The entrepreneur Anastassia Lauterbach, who sat on the supervisory board from 2018 until the bankruptcy in 2020, was invited to the 100th day of the trial. “Mr. Braun intervened very strongly in the work of the supervisory board,” she said. “We were dependent on information from the board. As already stated, the information was hardly available.” And according to Lauterbach, Wirecard’s awareness of compliance with regulations and the law was severely underdeveloped: “Because the company was never interested in compliance.”

A witness who was recently interviewed via video from Bangkok said that she had never heard of Wirecard. But her signature and passport copy can be found in company documents. The saleswoman was obviously a straw woman, according to her statement, without her own knowledge or involvement. And a Japanese manager who had traveled from Malaysia was apparently surprised to learn that he was a director or partner in around a hundred companies in Wirecard’s orbit in Singapore.
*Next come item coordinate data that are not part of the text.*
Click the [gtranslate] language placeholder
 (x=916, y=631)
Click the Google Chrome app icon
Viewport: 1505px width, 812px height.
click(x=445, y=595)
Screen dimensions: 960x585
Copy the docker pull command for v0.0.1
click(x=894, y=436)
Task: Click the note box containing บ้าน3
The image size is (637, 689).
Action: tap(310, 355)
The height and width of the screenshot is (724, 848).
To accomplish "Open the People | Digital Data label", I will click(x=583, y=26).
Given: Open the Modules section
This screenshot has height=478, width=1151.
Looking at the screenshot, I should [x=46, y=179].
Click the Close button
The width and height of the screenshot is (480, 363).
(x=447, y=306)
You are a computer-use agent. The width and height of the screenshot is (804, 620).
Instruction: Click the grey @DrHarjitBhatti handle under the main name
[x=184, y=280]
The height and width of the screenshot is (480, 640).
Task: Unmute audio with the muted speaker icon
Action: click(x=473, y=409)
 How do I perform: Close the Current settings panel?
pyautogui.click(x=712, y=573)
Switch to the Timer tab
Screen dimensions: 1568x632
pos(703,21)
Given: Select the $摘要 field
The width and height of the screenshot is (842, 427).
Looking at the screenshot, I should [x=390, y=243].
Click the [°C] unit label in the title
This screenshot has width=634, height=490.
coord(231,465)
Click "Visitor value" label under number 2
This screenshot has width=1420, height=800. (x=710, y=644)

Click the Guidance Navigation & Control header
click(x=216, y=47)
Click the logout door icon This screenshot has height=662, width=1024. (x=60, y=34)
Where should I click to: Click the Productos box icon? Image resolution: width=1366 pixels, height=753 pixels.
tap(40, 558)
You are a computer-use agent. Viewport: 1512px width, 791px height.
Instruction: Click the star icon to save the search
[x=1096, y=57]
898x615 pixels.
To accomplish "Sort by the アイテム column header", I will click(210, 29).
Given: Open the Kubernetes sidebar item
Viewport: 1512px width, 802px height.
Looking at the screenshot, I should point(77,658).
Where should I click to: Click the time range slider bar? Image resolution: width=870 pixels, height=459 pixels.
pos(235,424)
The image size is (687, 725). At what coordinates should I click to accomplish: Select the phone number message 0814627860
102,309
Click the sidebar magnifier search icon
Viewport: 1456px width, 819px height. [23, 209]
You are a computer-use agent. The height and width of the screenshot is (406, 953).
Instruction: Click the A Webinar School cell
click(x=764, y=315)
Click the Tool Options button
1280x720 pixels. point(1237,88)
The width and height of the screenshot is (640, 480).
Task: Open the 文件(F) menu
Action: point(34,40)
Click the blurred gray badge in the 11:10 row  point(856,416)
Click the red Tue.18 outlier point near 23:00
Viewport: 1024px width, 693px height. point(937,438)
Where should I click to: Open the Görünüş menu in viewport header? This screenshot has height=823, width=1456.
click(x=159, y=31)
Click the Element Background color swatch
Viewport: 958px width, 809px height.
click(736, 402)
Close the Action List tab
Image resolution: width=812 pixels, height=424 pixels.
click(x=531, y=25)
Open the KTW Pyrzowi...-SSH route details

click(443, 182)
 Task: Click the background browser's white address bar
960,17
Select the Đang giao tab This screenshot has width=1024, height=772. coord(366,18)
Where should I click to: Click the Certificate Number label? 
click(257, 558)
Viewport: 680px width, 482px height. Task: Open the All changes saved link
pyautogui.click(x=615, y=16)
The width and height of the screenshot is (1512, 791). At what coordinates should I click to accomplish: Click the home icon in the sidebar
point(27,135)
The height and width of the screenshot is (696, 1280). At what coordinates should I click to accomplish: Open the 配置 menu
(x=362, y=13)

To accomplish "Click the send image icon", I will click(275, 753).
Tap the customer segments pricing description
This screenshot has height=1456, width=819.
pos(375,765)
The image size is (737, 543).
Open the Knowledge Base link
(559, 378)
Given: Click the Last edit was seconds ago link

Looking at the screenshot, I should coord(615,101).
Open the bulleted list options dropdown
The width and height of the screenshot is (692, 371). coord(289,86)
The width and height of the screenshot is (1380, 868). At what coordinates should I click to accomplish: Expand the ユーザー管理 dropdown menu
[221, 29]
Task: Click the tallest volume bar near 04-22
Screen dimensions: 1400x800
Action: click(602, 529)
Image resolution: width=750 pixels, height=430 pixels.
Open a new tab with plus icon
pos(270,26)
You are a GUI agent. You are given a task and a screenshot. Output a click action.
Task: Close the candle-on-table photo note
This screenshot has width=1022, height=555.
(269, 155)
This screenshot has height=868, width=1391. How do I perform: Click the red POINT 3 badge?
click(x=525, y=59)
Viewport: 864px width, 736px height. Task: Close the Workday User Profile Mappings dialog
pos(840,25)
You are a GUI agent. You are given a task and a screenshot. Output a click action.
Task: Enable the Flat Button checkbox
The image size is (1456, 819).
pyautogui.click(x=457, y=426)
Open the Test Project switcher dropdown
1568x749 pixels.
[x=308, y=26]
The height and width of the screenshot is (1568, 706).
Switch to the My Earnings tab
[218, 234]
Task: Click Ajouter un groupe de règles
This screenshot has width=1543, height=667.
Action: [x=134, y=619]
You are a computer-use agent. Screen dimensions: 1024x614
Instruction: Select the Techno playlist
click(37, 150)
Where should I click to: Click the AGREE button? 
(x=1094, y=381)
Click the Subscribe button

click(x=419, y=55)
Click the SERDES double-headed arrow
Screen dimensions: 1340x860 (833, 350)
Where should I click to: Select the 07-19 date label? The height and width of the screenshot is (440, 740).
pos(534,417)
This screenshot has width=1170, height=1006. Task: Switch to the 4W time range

A British manager for the US company Visa testified that there were no receipts in the Visa computer system for credit card payments documented in Wirecard documents. Wirecard insolvency administrator Michael Jaffé has so far found no trace of the missing billions, and his assessment of the actual payment flows could be of great importance.

But it will probably be months before Jaffé appears as a witness in the underground courtroom of the Stadelheim prison. According to the court spokesman, the insolvency administrator is expected to be heard as a witness towards the end of the taking of evidence. According to a court spokesman, it is not possible to predict whether the proceedings will end this year.